With overwhelming support from local business representatives, the Morgan Hill City Council April 19 approved the Economic Blueprint, which has been in the works since 2015.
The Blueprint serves as a long-term guide for city planners and the private sector to grow Morgan Hill’s economy and public revenues by addressing current impediments to such growth and capitalizing on existing opportunities.
The five-member council approved the Blueprint unanimously, after representatives from the Chamber of Commerce, Downtown Association and Morgan Hill Tourism Alliance submitted their comments in support of the document draft released by city staff last week.
In summary, the Economic Blueprint lists four key industries that planners expect to drive the economy and create jobs, revenues and a “fiscally sustainable future:”
• Innovation and advanced manufacturing;
• Retail;
• Tourism, including leisure, agriculture, wine production and recreation;
• Healthcare, particularly the medical service and diagnostics industries.
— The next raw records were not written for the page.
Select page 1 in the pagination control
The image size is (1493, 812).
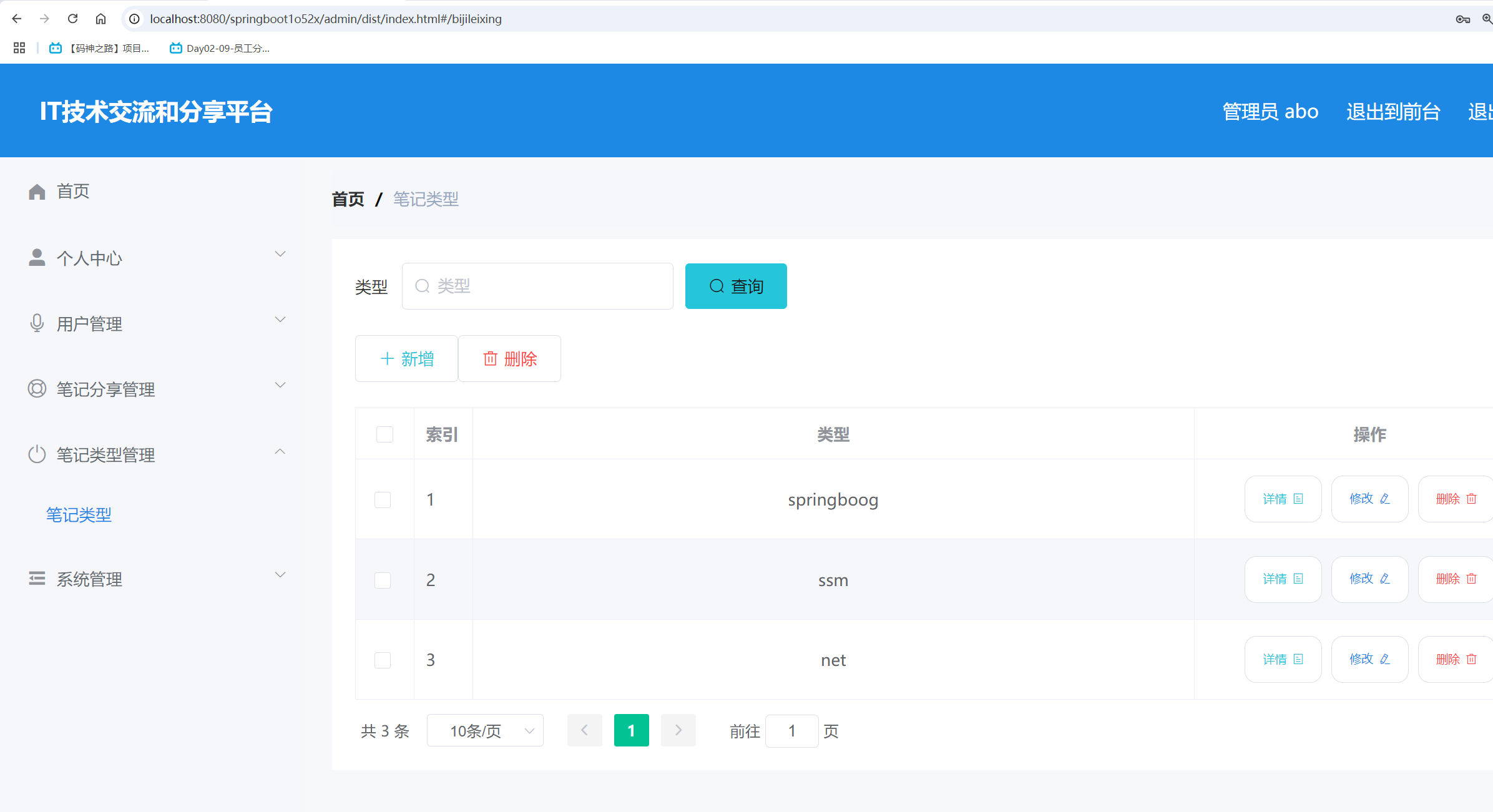point(631,730)
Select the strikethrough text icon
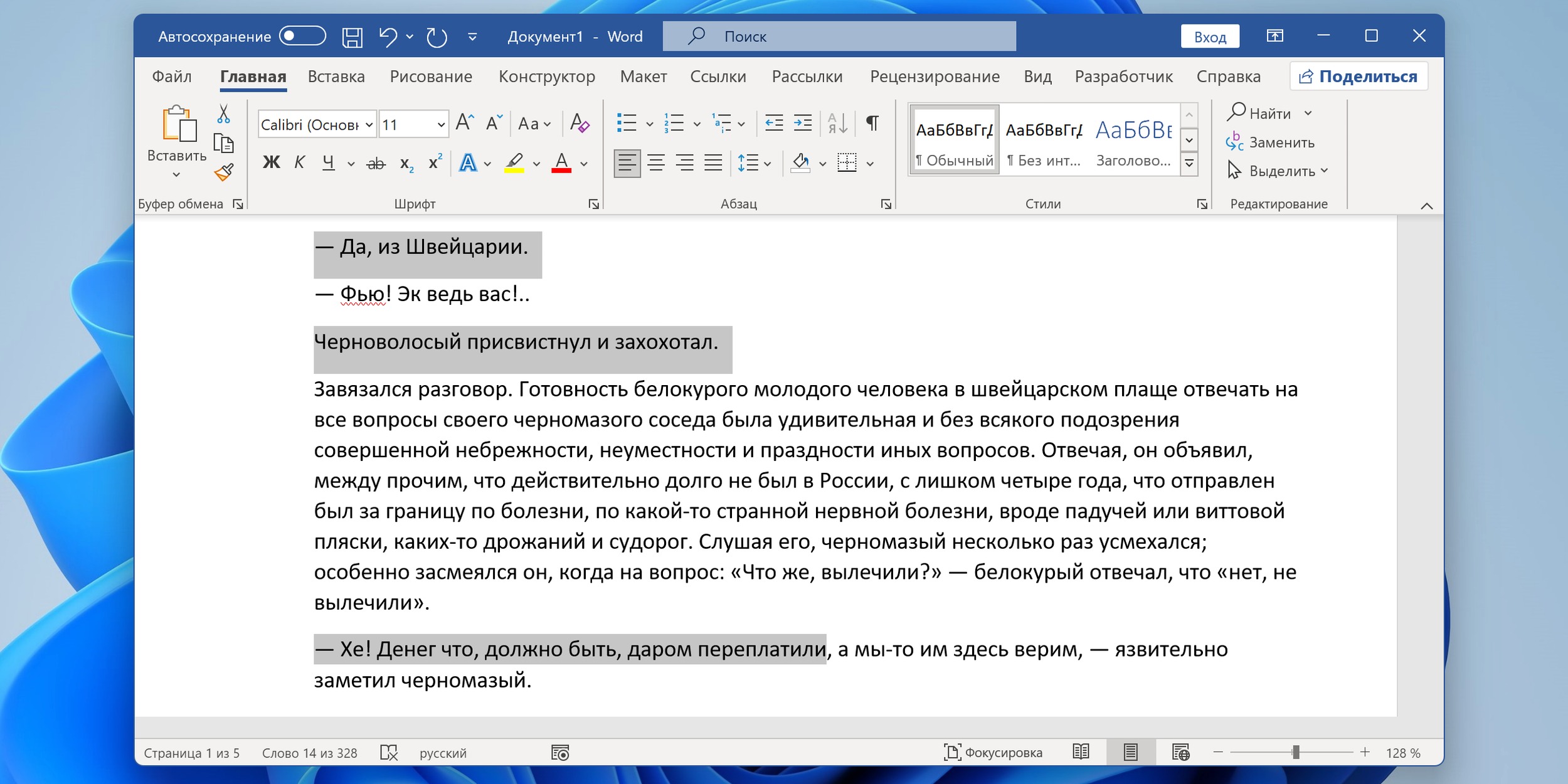This screenshot has height=784, width=1568. coord(375,162)
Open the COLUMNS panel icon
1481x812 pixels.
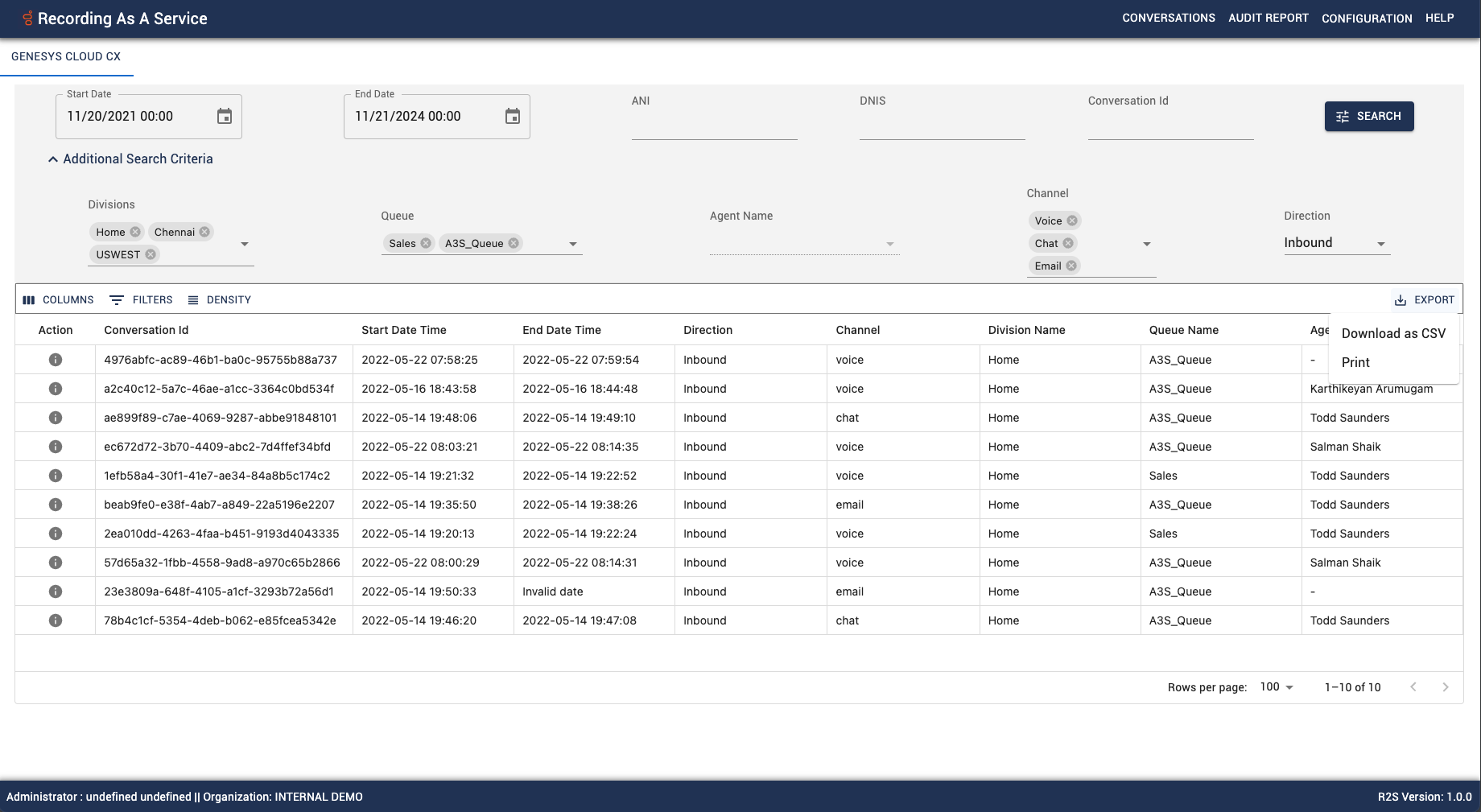pos(29,299)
“By articulating clear intentions with these industries, and developing implementation strategies, the city, the business community, businesses, developers, investors and other economic development partners will be better positioned to realize the dividends of a focused and collaborative effort,” the Blueprint reads. “From the city’s perspective, a primary responsibility is to make land use and policy decisions that will attract investment, remove unnecessary barriers, achieve economic sustainability and in return enhance the community’s quality of life.”
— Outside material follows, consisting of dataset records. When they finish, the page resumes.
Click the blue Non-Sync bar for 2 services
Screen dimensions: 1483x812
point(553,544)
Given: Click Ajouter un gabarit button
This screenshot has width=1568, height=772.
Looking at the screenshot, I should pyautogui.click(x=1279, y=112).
Members of the public who spoke at the April 19 meeting urged the council to keep its eye on what they see as a top priority for the economic health of Morgan Hill: attracting more jobs to town.
John Horner, President and CEO of the Morgan Hill Chamber of Commerce, noted the vast discrepancy between the number of working residents in town versus the number of jobs in the city limits.
“From 2002 to 2014, if jobs growth had kept pace with resident growth, there would be another 3,500 to 4,000 jobs in Morgan Hill,” Horner said.
In a letter to the council, Horner also emphasized the many roadblocks to business growth here that are listed in the Blueprint: higher city planning/building fee structures than neighboring cities, the absence of new commercial or industrial square footage in Morgan Hill and the conversion in recent years of hundreds of acres of undeveloped industrial land for residential uses.
“The Morgan Hill Chamber of Commerce has been very concerned about our city’s decade-plus history of adding working residents at more than 10 times the rate of local job creation,” Horner’s letter states. “Becoming ever more of a bedroom community is unhealthy and unsustainable from economic, environmental and quality of life viewpoints. Contrary to the arguments some have made in the past, adding more places for people to live has not resulted in more local jobs.”
Councilmember Caitlin Jachimowicz commented that the effort to bring more jobs to Morgan Hill is not only a “quality of life” issue; it’s also a public safety concern because all the commuting creates more congestion and traffic hazards on the roads.
“We have a moral imperative to help people with their safety and quality of life, to be able to work in the place that they live,” Jachimowicz said.
Data and measurements
The 59-page Blueprint is full of financial and demographic data that illustrates the need for an ongoing focus on the four categories listed above. For example, residential properties in Morgan Hill generate about 67 percent of the city’s general fund revenue, but account for about 75 percent of general fund costs. By contrast, commercial properties contribute about 28 percent of general fund revenues, but only about 21 percent of the costs, page 16 of the Blueprint draft states.
In addition to the four key industry sectors listed above, the Blueprint also establishes “four pillars” that align with the city’s General Plan 2035 priorities: maintain the quality of life, fiscal sustainability, job growth and tourism.
The Blueprint establishes “benchmarks” that city planners and developers will be encouraged to meet along the way toward these goals. These include policies that facilitate zoning and General Plan allowances for certain types of new development, additional marketing for sports-related and lodging projects, potential new funding sources for property improvements, among many others.
The Blueprint includes detailed “work programs” that offer a timeline of when these benchmarks should be completed, and which city department will take the lead on each strategy.
Another key measurement for the success of the Economic Blueprint will be the frequent evaluation of “economic indicators” in Morgan Hill. These include:
• The city’s unemployment rate (currently 4.1 percent)
• Jobs/housing ratio (1.42 in 2010)
• The number of retail businesses in town (112 in 2015)
• Annual sales tax revenue ($8.8 million projected this year), property tax revenue ($6.3 million), transient occupancy (hotel) tax ($2.6 million)
• Commercial vacancy rate (5.24 percent in 2016)
• Total jobs in Morgan Hill (15,700 at the end of 2015)
• Business to business revenue ($1.18 million in 2016)
• Number of hotel rooms available in town (912 as of October 2016), and the occupancy rate of these rooms (now about 70 percent).
The process of drafting the Economic Blueprint began in 2015, and has been led by city staff members Edith Ramirez and John Lang. It has also included input from the council and planning commission, as well as “thought leaders” and “pathfinders” from the private sector and neighboring public agencies.
The Economic Blueprint draft can be viewed on the city’s website, morganhill.ca.gov.